• Supplied entries:
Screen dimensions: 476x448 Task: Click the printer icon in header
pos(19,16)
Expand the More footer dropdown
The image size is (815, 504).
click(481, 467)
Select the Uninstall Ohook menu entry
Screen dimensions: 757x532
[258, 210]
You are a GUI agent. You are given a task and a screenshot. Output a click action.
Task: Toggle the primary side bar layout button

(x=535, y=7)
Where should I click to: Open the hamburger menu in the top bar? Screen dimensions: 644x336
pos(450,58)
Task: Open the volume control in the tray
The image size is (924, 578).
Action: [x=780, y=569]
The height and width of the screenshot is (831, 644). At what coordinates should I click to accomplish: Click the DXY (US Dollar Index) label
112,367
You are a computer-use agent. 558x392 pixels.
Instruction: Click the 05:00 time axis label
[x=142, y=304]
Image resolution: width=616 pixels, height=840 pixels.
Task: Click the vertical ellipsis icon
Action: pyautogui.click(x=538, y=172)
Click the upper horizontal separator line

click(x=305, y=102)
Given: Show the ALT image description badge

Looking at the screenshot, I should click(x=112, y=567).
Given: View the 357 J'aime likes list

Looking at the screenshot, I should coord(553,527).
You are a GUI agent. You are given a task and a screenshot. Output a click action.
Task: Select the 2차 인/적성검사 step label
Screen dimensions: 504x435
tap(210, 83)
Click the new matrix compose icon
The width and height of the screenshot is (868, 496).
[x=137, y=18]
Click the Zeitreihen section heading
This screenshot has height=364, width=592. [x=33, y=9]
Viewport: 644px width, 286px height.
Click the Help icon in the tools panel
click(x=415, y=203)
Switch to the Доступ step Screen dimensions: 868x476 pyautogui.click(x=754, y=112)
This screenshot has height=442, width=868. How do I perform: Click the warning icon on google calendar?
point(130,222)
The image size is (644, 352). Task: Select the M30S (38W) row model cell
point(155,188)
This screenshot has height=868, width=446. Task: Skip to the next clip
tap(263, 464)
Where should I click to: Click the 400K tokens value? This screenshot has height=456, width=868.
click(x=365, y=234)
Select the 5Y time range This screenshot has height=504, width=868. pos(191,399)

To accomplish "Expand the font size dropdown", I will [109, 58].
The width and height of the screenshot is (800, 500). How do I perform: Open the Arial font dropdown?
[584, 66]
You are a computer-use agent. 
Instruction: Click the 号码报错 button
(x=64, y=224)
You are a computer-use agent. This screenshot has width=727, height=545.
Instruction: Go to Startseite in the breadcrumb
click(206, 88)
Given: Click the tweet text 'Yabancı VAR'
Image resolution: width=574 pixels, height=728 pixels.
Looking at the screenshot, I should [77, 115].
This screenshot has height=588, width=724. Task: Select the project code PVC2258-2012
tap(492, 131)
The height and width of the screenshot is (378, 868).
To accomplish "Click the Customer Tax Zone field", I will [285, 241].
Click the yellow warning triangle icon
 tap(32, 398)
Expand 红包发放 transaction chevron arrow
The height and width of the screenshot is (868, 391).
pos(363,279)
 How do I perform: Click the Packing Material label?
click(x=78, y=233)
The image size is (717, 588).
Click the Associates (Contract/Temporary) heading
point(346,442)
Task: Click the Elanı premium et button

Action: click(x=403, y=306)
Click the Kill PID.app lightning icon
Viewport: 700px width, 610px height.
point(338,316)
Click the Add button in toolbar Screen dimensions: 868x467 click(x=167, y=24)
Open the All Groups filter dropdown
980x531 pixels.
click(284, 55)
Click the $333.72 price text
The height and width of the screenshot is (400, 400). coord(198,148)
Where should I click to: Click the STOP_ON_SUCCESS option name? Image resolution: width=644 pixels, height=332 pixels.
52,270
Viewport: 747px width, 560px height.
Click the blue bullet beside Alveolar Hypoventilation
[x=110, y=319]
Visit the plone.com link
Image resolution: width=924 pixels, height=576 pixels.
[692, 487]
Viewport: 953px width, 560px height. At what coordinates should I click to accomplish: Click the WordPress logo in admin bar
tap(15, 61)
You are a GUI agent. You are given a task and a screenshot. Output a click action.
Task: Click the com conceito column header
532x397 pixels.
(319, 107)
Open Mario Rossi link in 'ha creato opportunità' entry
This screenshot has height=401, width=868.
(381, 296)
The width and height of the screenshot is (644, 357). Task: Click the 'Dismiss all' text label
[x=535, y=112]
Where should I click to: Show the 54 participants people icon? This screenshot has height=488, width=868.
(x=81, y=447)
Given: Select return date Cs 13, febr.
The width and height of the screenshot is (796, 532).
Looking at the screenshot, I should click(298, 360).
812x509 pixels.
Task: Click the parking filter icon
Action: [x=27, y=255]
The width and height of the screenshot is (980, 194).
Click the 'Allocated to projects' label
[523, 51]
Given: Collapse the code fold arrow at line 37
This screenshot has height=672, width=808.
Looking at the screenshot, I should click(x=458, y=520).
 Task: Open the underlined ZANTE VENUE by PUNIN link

• Work task: Lines containing the word "entry" in the entries above should be counted, and only that number given.

• Written solution: 2